== DOKUMENT ==

Sa./So./Mo., 30. /31. März/ 1. April 2002, Seite 4

Am kommenden Wochenende wählt unser Nachbar Ungarn ein neues Parlament

Wahlkampf im Endspurt: "Wir sind wieder wer"

Es ist ein wichtiger Teil des Erfolgsrezeptes: Ungarns Ministerpräsident Viktor Orbán formuliert in der Öffentlichkeit ausschließlich einfache Botschaften. Er kleidet sie in leicht verständliche Bilder, wird verstanden und leitete so einen neuen Aufschwung der Rechten ein.

===
== DATENBESTAND ==

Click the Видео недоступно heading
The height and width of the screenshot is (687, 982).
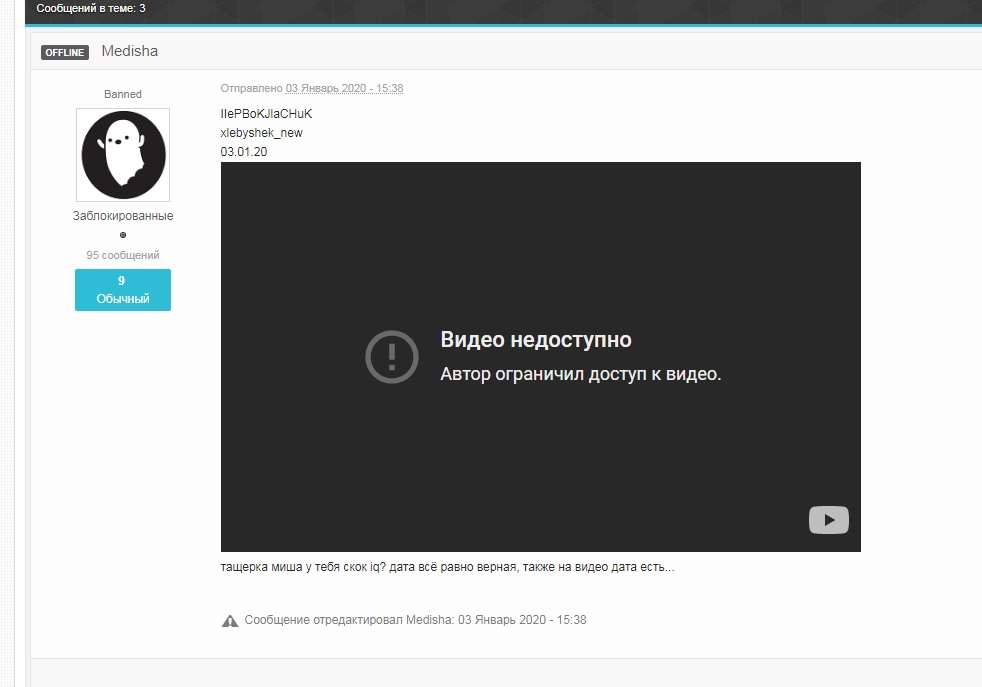[536, 339]
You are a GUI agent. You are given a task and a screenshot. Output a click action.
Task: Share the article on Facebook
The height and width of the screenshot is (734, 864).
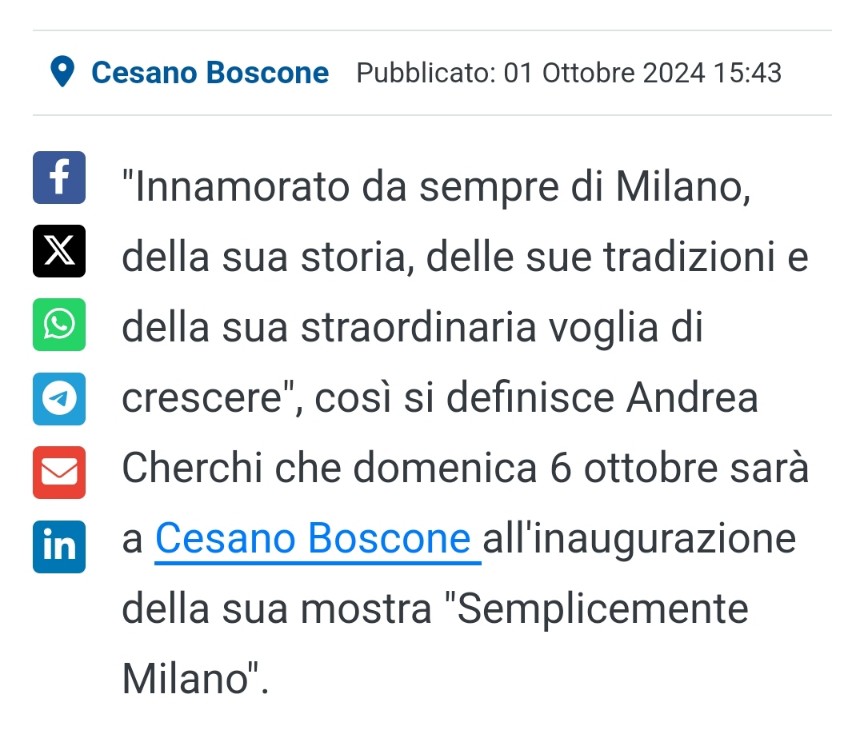(59, 177)
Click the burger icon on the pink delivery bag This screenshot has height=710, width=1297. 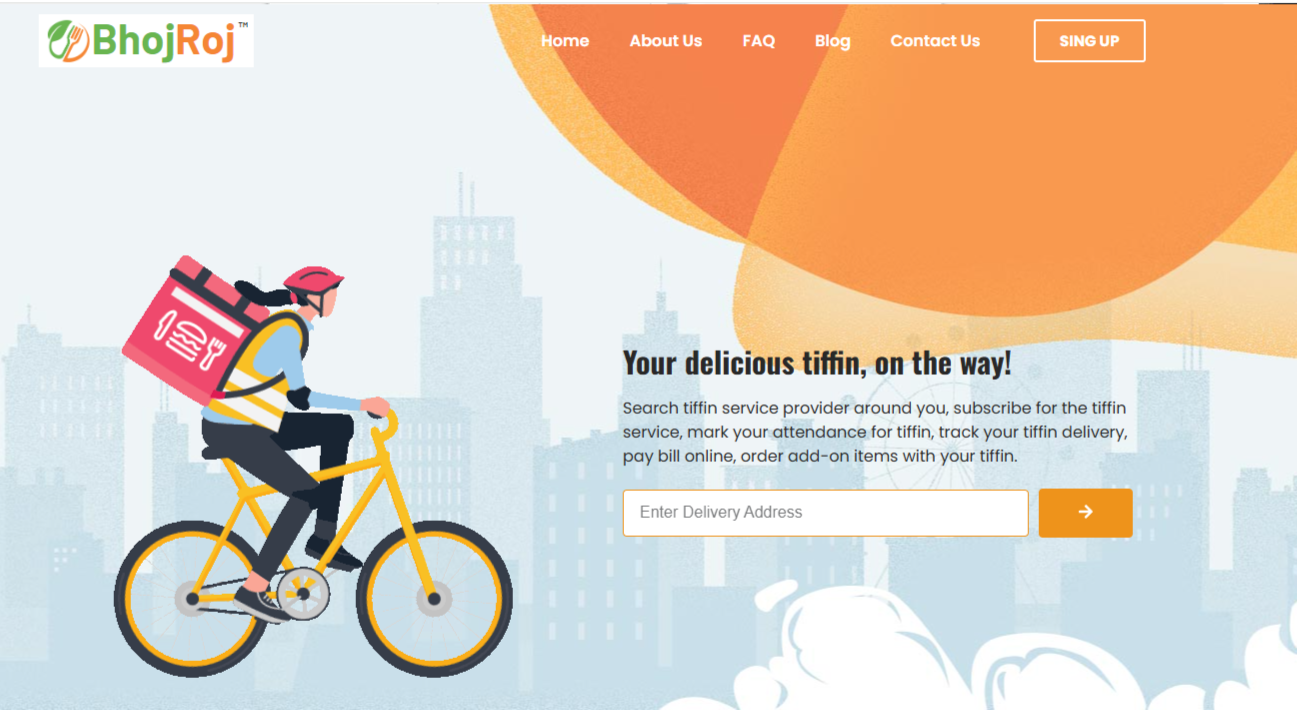pyautogui.click(x=184, y=337)
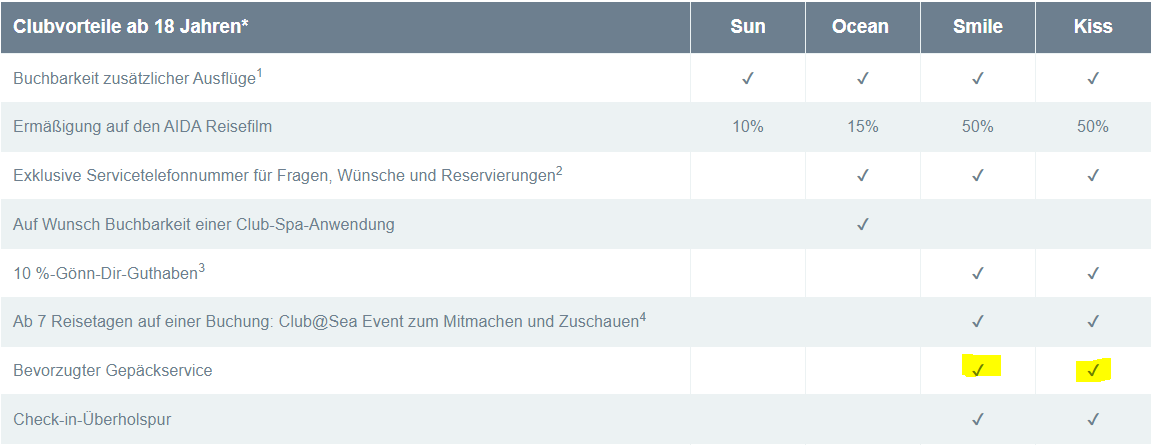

===

→ **AUFGABEN**
**1)** Wer ist laut dem Artikel über die Wahl in Ungarn Ministerpräsident des Landes?
**2)** Schreiben Sie aus dem Artikel über die Wahl in Ungarn alles von "Am kommenden Wochenende" bis hinunter zu "der Rechten ein." wortgetreu ab.

→ **ANTWORTEN IN REIHENFOLGE**
**1)** Viktor Orbán

**2)**
Am kommenden Wochenende wählt unser Nachbar Ungarn ein neues Parlament

Wahlkampf im Endspurt: "Wir sind wieder wer"

Es ist ein wichtiger Teil des Erfolgsrezeptes: Ungarns Ministerpräsident Viktor Orbán formuliert in der Öffentlichkeit ausschließlich einfache Botschaften. Er kleidet sie in leicht verständliche Bilder, wird verstanden und leitete so einen neuen Aufschwung der Rechten ein.